Autonomous Region's second theory is special interest standing. That argument fails because this suit aims to enforce a charitable trust that is revocable . California adopted special standing to solve "the problem of providing adequate supervision and enforcement of charitable trusts." ( Holt , supra , 61 Cal.2d at p. 754, 40 Cal.Rptr. 244, 394 P.2d 932.) When a charitable trust is revocable, however, the living and competent settlor provides adequate supervision and enforcement of the settlor's own trust, thus eliminating the problem that prompted the doctrine. When the problem that motivated creation of the doctrine does not exist, neither does the doctrine. There is no special standing to enforce charitable trusts that are revocable.

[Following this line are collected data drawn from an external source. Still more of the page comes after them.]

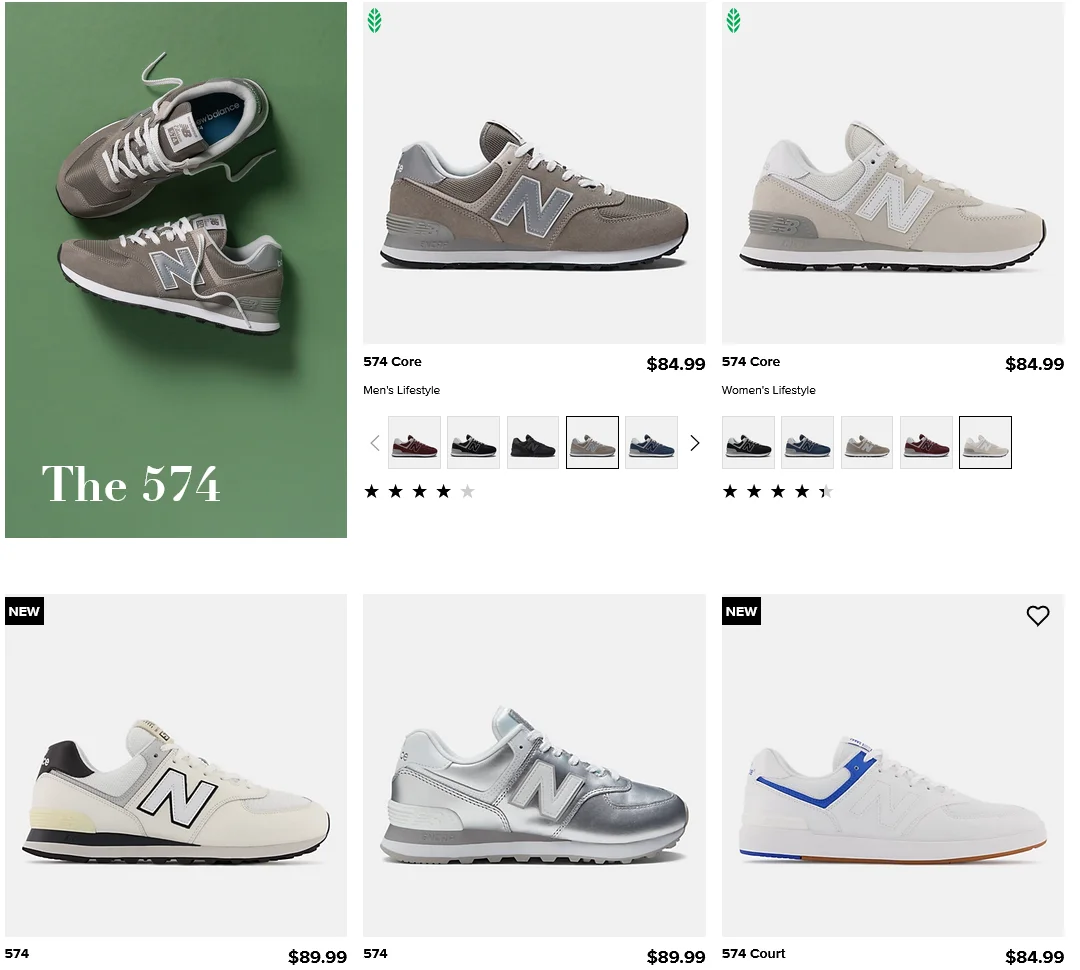Open the Women's Lifestyle 574 Core title
Viewport: 1080px width, 970px height.
(751, 362)
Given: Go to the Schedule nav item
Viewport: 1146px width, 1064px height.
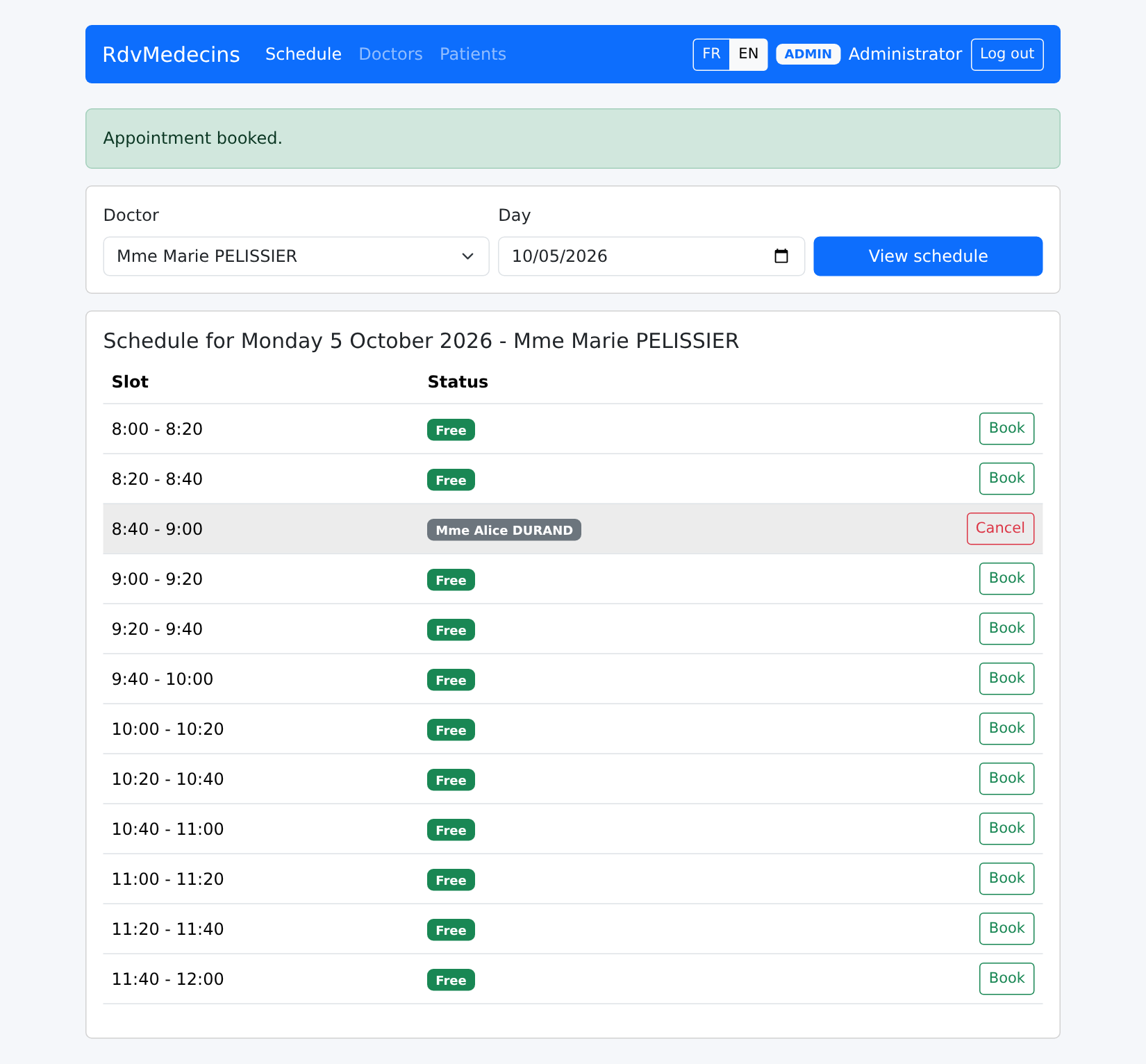Looking at the screenshot, I should [x=304, y=54].
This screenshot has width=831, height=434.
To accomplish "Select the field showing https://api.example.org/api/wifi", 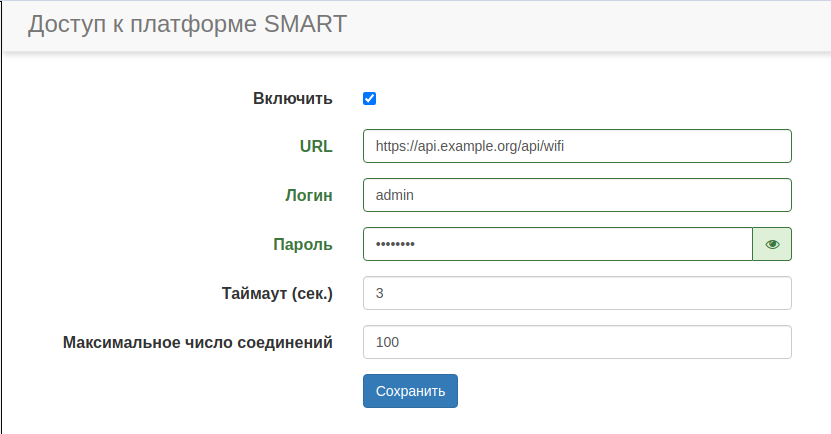I will tap(577, 146).
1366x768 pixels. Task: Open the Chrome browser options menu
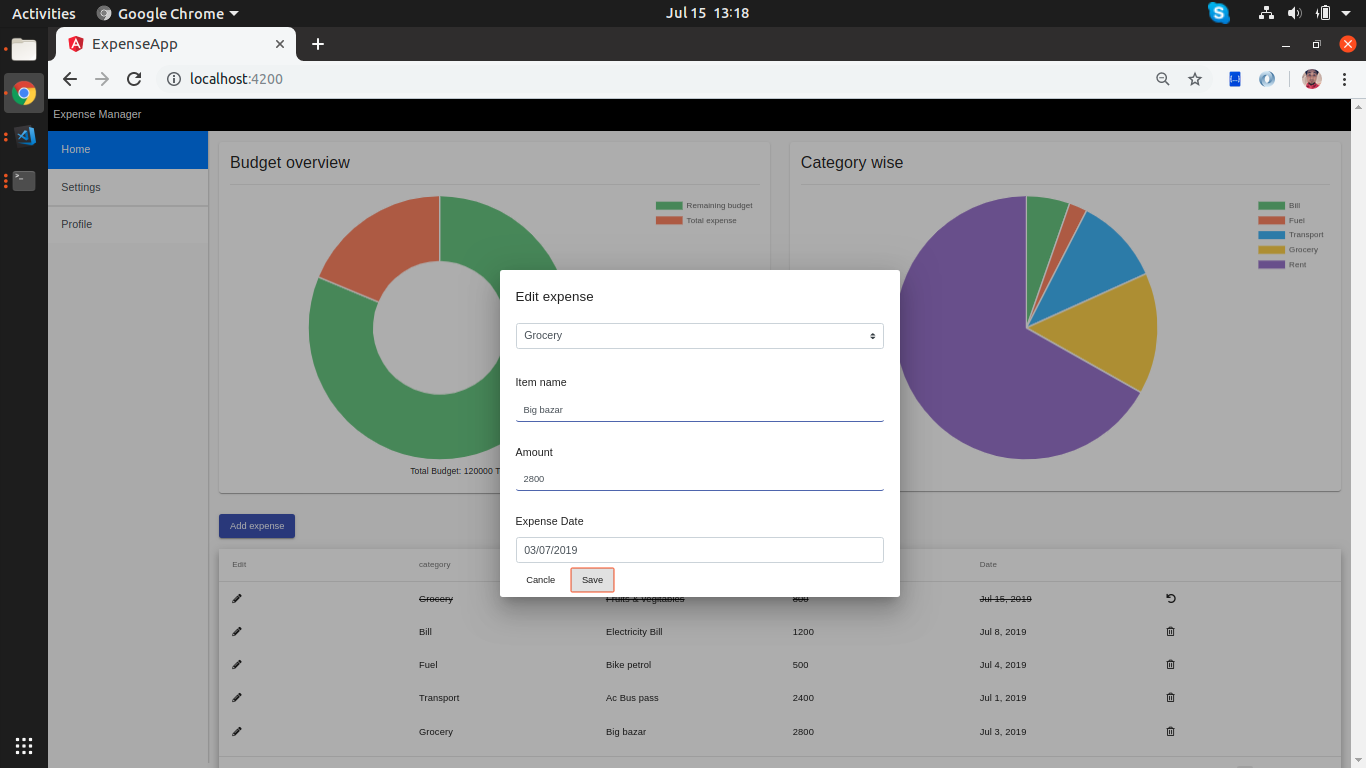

We begin by defining the doctrine of special standing to enforce charitable trusts. Holt did not attempt a general definition but instead relied upon the Restatement Second of Trusts. (See Holt , supra , 61 Cal.2d at pp. 753, 757, 40 Cal.Rptr. 244, 394 P.2d 932.) The Restatement Third of Trust updated the relevant provision in 2012. (See Rest.3d Trusts, § 94, p. 4.) We italicize its definition of the doctrine:

"A suit for the enforcement of a charitable trust may be maintained only by the Attorney General or other appropriate public officer or by a co-trustee or successor trustee, by a settlor, or by another person who has a special interest in the enforcement of the trust ." ( Rest.3d Trusts, § 94, subd. (2), p. 4.)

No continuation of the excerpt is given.